Как лицо, могущее оказать полезные услуги больному в дороге, я просил медика проводить Александра Николаевича до Щелыкова. Однако Островский на это не согласился.
Думая о профессоре А. А. Остроумове и с беспокойством поглядывая на часы, Александр Николаевич неоднократно говорил:
– Должно быть, не будет?
Не явился и сотрудник профессора, доктор С. В. Доброе, который до сего времени почти ежедневно заходил к Александру Николаевичу… «Зловещий признак!..»
Он, как жертва, и мы, его молчаливые и грустные собеседники, сознали это. «Последний акт жизненной драмы» Александра Николаевича был подписан и скреплен.
Александр Николаевич поник головой и призадумался.
– Господи! – воскликнул он, подняв глаза кверху, – три дня ничего не ел, три ночи… нет, не три… одну спал с перерывами… две ночи не спал… Что за силы, что за энергия в шестьдесят-то с лишком лет! – прибавил он чрез несколько минут.
Да, в немощном теле Александра Николаевича присутствовал слишком бодрый дух или избыток духовных сил, не покидавших его до самой последней минуты его кончины.
Потирая рукой под печенью, Александр Николаевич так жаловался студенту-медику на свои страдания:
– Не могу понять, что у меня?
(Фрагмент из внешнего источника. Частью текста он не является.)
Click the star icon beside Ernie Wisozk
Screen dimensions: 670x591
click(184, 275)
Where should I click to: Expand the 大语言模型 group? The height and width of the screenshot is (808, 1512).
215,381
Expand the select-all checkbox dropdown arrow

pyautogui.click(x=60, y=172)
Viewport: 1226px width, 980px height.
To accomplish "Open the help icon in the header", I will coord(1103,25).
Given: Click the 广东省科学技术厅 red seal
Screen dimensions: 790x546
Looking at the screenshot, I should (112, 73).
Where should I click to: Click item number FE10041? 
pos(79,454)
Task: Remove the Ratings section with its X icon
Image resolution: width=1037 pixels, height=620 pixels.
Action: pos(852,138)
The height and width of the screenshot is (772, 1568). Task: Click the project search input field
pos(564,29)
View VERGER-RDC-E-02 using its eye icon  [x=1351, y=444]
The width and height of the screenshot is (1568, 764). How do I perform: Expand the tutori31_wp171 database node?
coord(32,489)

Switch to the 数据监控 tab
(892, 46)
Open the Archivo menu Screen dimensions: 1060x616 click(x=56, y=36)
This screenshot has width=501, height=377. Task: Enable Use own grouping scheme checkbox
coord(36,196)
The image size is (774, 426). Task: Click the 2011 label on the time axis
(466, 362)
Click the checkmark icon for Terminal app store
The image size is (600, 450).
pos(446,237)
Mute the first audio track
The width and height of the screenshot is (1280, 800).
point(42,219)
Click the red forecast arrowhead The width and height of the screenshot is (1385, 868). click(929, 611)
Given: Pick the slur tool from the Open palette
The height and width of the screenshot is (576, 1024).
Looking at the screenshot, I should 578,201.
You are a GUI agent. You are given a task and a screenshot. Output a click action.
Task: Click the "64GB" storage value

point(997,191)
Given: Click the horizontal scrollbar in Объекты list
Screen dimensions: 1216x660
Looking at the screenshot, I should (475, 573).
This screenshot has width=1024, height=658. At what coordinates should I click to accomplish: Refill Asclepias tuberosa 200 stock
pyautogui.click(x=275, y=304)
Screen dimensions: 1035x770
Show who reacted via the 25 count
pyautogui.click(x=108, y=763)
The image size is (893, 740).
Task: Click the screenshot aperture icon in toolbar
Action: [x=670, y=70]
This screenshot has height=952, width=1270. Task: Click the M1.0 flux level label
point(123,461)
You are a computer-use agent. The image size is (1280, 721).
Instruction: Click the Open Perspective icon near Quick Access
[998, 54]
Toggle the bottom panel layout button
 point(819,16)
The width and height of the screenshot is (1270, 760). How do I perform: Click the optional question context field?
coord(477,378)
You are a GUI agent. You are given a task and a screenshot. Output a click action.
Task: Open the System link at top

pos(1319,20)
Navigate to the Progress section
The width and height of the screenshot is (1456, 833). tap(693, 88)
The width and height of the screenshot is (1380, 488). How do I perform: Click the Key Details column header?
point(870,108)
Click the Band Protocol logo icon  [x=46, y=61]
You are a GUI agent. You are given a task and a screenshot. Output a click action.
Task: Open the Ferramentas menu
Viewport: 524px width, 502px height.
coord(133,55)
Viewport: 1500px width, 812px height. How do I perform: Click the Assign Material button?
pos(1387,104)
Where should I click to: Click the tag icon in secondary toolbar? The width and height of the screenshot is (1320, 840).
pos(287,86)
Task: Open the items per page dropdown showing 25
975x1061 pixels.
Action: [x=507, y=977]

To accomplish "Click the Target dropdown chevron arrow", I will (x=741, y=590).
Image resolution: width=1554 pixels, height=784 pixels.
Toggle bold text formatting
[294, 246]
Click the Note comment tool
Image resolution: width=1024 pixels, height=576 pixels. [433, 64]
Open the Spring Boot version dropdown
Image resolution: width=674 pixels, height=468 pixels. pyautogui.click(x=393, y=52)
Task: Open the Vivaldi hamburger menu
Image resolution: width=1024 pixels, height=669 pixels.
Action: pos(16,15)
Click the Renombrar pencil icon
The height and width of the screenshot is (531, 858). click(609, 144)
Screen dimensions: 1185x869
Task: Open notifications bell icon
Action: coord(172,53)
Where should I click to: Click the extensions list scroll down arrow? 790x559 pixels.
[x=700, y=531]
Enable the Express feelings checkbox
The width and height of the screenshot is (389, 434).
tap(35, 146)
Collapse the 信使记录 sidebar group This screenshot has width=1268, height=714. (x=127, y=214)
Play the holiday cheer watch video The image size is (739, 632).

Вырезать да посмотреть бы… Воспаление слепой кишки, что ли… Вот тут особенно мучительная боль…
Медик ощупал его живот, выслушал грудь.
– А как сердце? – выразительно спросил Островский.
– Ничего особенного. Есть ненормальные скачки; но в общем сердце в порядке, – слукавил медик.
Александр Николаевич ничего не возразил и опять задумчиво поник головой. Уныли и мы. У меня навернулись слезы. Я старался их скрыть.
«Да, зловещий признак! – снова подумал я, стараясь отогнать от себя убийственную мысль. – Прощай, мой возлюбленный принципал!»
К часу отъезда прибыли в нумер сыновья Островского и два брата Минорские.
Погода была серая, дождливая, отвратительная, просто сказать, позорная для кончавшегося весеннего месяца мая. Она усугубляла мрачное настроение больного…
XIXНа вокзал Нижегородской дороги, где уже находился И. И. Шанин с сыном, студентом, мы с медиком прибыли раньше Александра Николаевича. Относительно его на пути к вокзалу медик выразил сомнение:
– Дай бог ему добраться до Щелыкова, – сказал он мне.
В словах его слышался отголосок профессора А. А. Остроумова и доктора С. В. Доброва.
Наконец и он подъехал к вокзалу в карете в сопровождении сыновей. Встретив его, я пошел рядом с ним.
– Кажется, я не дойду, упаду, – шептал он, держась за мою руку.
На вокзале Островский предпочел сидеть в темной половине его. В светлый зал, где находился table d’hote[24], он отказался идти.
– На что? Свет и так мне надоел, – кротко возразил он и потирал грудь против сердца.
Как ни старались его развлекать, невозможно было вызвать на сухих посиневших губах его ту привлекательную улыбку, которою, бывало, он подкупал и побеждал своих собеседников. Мы приехали чуть ли не за час до отхода поезда, и время длилось убийственно, тем более при такой печальной обстановке.
Платье, облегавшее прежде красиво и плотно его осанистую фигуру, буквально висело на нем. Рот у него был полуоткрыт; еле работавшими легкими он как бы насильно вбирал в себя воздух для дыхания. Безжизненные, поблекшие глаза его глубоко впали в орбиты; осунувшееся бледно-желтое лицо, в котором, что говорится, не было кровинки, отражало в себе все признаки полного измождения всего организма.